▶ [練習問題]:
1. 犬の疥癬に関する文章によると、疥癬の犬と一緒に暮らしている犬がいる場合、細心の注意を払わなければならないのはなぜか。本文に即して説明しなさい。
2. 犬の疥癬に関する文章では、ヒゼンダニの大きさはどれくらいとされているか。
3. 犬の疥癬に関する文章の最後の文に続けて、その先を書き継ぎなさい。

【犬】ヒゼンダニが原因となる疥癬

滋賀県草津市/大津市のエルム動物病院です。

今回は「犬の疥癬」についてご紹介します。

 

■疥癬とは?


疥癬は、ヒゼンダニが感染して発症する皮膚の病気です。強いかゆみを伴い、かゆみからくる心的なストレスが大きいことが特徴です。また、感染力が非常に強い寄生虫ですので、疥癬の犬と一緒に暮らしている犬がいた場合は細心の注意を払わなくてはいけません。

 

ヒゼンダニの大きさは0.2〜0.4ミリと非常に小さく、肉眼で確認することはできません。ヒゼンダニは表皮内に掘ったトンネルで生活し、メスはトンネル内で産卵します。卵は3〜10日で幼虫に孵化し、孵化した幼虫はフケや垢などを食べて成虫になります。かゆみの原因は、ヒゼンダニがトンネル内に出した糞や分泌物です。

 

また、疥癬は人獣共通感染症(ズーノーシス)で、人に対しても非常に強いかゆみを引き起こします。

 

犬疥癬虫体

<画像参照>犬の皮膚科学/監訳 岩崎利郎

 

■疥癬の症状


犬の疥癬症は、角化型疥癬とアレルギー型疥癬の2種類に分けられます。角化型皮膚炎は多量のフケを伴い、アレルギー型疥癬ではアトピー性皮膚炎のような皮膚炎が見られます。以下のような症状が現れます。

 

<疥癬の主な症状>

・激しい皮膚のかゆみ

・炎症やかさぶたを伴うかき傷や噛み傷

・出血を伴う潰瘍

・脱毛

・フケや多量の黄色がかったかさぶた(※主に角化型疥癬)

・顔面(特に耳)、腹部、胸部、肘、かかとで起こりやすい

 

症状が重くなると、夜も眠れないほどのかゆみや不快感によるストレスで、食欲減退や体重減少、うつ病のような症状がみられることもあります。

▶ [資料編]:
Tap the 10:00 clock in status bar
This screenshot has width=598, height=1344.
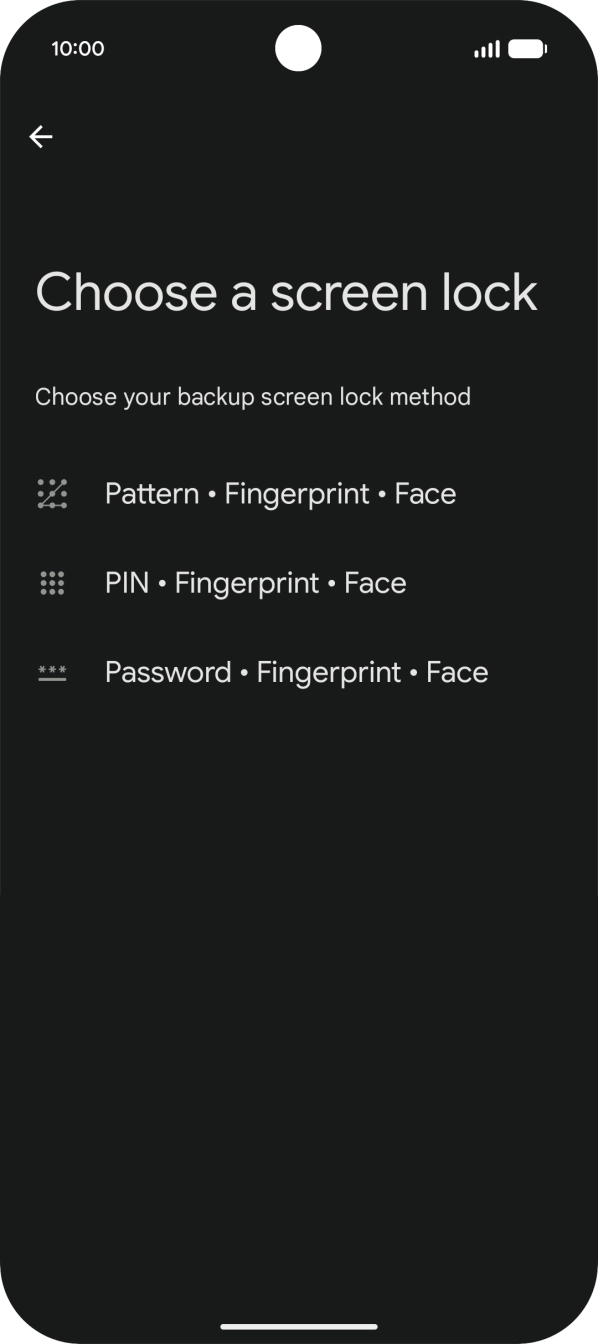79,47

▶ [解答]:
1. 疥癬の原因となるヒゼンダニは、感染力が非常に強い寄生虫だからである。

2. 0.2〜0.4ミリである。

3.
 

 

■疥癬の原因


疥癬は、ヒゼンダニに感染している動物と接触したり、ヒゼンダニに汚染されたものに接触したりすると感染します。

疥癬の症状が進行していくと、フケやかさぶたが多量に出ます。体を振ったり、掻いたりした時にフケやかさぶたが飛び散り、直接的な接触がなくてもそこから寄生することもあります。そのため、多頭飼育の場合や、ペットホテル、ドッグランといった犬が多く集まる施設を利用する場合は注意が必要です。

 

ヒゼンダニが感染してから症状が出るまでの潜伏期間は2~3週間です。この間は感染していても症状がない期間なので、気づかないうちにほかの動物にも感染している可能性があります。寝床や敷物、ブラシなどについている可能性があるので、消毒や処分するなど感染を広げないようにしましょう。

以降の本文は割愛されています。